Current methods for text-to-image customization either require expensive and time-consuming optimization or rely on training with single images, which limits the quality and flexibility of the generated images. These approaches struggle to accurately represent objects in various environments and poses.
What's the solution?
The researchers created SynCD, a synthetic dataset with multiple images of the same object in different lighting, backgrounds, and poses using 3D models. They also developed a new encoder architecture that captures fine details from input images and an inference technique that reduces overexposure during image generation. These improvements allow the model to generate high-quality, customized images efficiently.
Why it matters?
This research is important because it makes text-to-image customization more accurate, faster, and easier to use.
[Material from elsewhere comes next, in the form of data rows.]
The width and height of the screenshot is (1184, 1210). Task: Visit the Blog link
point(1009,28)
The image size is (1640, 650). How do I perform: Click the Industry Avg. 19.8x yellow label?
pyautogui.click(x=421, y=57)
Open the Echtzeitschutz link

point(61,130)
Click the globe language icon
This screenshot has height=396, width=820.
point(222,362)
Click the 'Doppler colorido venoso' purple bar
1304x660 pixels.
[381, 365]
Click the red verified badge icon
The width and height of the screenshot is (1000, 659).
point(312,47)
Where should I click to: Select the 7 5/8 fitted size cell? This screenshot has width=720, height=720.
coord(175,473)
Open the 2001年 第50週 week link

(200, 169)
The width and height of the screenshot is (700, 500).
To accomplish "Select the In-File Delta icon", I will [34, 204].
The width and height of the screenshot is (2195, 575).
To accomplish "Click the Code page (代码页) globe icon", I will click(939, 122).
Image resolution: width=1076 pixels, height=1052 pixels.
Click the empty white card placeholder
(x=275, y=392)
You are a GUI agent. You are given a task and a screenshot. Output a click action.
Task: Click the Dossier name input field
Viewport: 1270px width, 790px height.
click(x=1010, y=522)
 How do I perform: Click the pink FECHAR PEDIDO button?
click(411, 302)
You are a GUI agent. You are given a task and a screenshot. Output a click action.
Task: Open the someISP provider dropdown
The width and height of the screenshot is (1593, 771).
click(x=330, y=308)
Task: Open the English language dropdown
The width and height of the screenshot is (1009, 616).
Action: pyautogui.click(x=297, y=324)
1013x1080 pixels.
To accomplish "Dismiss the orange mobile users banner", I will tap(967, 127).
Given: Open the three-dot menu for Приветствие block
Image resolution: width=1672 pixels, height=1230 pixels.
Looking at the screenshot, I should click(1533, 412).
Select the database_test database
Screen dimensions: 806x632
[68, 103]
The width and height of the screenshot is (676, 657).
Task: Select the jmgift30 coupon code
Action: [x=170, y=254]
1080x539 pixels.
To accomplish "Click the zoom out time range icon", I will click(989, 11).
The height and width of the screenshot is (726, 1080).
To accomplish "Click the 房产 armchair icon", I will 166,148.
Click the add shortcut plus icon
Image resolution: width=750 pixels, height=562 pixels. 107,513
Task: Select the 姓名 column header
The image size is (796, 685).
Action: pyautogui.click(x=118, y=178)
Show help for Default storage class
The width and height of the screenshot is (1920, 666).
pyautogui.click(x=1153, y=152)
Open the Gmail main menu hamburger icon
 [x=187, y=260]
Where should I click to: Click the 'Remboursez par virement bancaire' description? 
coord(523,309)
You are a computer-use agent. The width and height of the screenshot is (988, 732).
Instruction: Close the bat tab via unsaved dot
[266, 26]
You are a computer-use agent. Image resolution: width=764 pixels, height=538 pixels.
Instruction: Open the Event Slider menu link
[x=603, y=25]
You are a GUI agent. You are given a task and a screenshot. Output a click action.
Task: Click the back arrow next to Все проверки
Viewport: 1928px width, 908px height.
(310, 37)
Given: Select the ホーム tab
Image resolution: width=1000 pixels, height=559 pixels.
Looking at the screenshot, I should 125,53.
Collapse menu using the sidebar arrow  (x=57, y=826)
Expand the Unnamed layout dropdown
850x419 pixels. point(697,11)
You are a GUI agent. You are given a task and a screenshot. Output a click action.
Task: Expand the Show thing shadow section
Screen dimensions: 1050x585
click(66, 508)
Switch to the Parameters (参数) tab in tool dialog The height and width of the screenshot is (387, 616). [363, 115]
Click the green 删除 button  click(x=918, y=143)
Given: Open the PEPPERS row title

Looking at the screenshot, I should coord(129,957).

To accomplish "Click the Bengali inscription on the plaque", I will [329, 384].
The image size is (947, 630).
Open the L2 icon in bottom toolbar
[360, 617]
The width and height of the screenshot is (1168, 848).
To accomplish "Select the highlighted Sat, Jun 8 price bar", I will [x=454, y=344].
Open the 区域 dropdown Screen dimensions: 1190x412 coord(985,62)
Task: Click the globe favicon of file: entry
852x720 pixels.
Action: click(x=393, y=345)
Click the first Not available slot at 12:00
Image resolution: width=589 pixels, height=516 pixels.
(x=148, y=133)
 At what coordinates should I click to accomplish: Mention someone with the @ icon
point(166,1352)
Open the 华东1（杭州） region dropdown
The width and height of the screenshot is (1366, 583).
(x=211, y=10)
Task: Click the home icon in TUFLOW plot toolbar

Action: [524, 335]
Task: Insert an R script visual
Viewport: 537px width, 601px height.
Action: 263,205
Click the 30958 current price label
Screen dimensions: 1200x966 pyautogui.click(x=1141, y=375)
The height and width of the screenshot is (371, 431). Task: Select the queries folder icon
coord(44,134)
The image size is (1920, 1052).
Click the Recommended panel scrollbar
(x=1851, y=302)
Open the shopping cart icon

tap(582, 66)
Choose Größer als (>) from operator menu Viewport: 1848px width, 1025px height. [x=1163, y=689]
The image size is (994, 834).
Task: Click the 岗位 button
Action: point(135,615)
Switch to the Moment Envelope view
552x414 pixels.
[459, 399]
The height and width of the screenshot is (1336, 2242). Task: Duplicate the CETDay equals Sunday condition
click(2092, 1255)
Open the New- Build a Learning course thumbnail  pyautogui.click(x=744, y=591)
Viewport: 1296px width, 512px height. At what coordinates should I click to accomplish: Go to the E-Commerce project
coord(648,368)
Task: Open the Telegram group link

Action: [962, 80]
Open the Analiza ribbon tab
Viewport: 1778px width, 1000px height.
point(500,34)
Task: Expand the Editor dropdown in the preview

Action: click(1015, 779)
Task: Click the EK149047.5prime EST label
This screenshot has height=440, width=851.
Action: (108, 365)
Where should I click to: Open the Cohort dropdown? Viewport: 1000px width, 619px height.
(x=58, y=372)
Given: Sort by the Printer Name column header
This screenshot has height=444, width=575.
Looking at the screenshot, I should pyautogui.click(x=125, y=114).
By enabling better personalization and higher-quality outputs, it opens up new possibilities for creative applications in fields like design, marketing, and entertainment.
Abstract
Customization of text-to-image models enables users to insert custom concepts and generate the concepts in unseen settings. Existing methods either rely on costly test-time optimization or train encoders on single-image training datasets without multi-image supervision, leading to worse image quality. We propose a simple approach that addresses both limitations. We first leverage existing text-to-image models and 3D datasets to create a high-quality Synthetic Customization Dataset (SynCD) consisting of multiple images of the same object in different lighting, backgrounds, and poses. We then propose a new encoder architecture based on shared attention mechanisms that better incorporate fine-grained visual details from input images. Finally, we propose a new inference technique that mitigates overexposure issues during inference by normalizing the text and image guidance vectors. Through extensive experiments, we show that our model, trained on the synthetic dataset with the proposed encoder and inference algorithm, outperforms existing tuning-free methods on standard customization benchmarks.